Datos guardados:
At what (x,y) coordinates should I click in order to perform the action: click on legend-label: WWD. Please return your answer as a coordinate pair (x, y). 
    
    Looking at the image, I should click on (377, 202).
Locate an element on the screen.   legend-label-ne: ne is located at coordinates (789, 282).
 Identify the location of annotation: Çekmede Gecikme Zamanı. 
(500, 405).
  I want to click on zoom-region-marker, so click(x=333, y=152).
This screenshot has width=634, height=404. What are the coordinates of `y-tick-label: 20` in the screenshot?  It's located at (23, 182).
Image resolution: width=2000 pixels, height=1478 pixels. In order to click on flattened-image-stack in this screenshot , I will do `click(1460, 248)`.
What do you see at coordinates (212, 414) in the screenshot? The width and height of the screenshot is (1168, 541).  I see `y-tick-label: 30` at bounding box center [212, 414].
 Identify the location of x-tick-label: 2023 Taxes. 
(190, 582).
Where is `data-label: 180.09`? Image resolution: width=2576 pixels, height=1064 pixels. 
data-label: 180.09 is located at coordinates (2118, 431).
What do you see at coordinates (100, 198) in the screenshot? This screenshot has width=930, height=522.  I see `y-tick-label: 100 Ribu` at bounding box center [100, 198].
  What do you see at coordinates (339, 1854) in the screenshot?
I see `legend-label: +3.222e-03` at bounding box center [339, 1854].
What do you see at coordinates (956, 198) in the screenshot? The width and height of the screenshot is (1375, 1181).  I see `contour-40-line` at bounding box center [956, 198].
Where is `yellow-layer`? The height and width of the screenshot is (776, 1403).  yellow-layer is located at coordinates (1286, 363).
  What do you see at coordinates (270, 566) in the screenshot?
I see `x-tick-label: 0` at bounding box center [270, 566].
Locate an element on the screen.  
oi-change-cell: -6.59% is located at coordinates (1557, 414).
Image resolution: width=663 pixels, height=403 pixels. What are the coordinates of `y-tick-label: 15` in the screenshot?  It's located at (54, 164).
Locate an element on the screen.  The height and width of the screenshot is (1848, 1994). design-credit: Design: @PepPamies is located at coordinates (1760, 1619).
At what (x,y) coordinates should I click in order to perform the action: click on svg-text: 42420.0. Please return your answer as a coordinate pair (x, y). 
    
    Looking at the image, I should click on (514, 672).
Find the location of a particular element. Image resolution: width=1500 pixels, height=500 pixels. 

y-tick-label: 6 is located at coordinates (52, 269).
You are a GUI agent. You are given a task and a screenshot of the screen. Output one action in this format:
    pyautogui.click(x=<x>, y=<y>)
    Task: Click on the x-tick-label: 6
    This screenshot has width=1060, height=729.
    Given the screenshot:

◆ Lo que se pide: Devuelve cada línea de los registros en la que aparezca la palabra "element". Ten en cuenta las mayúsculas y minúsculas.

◆ Respuesta final:
Locate an element on the screen.   legend-label-ne: ne is located at coordinates (789, 282).
Locate an element on the screen.  
Locate an element on the screen.  The height and width of the screenshot is (1848, 1994). design-credit: Design: @PepPamies is located at coordinates (1760, 1619).
Find the location of a particular element. Image resolution: width=1500 pixels, height=500 pixels. 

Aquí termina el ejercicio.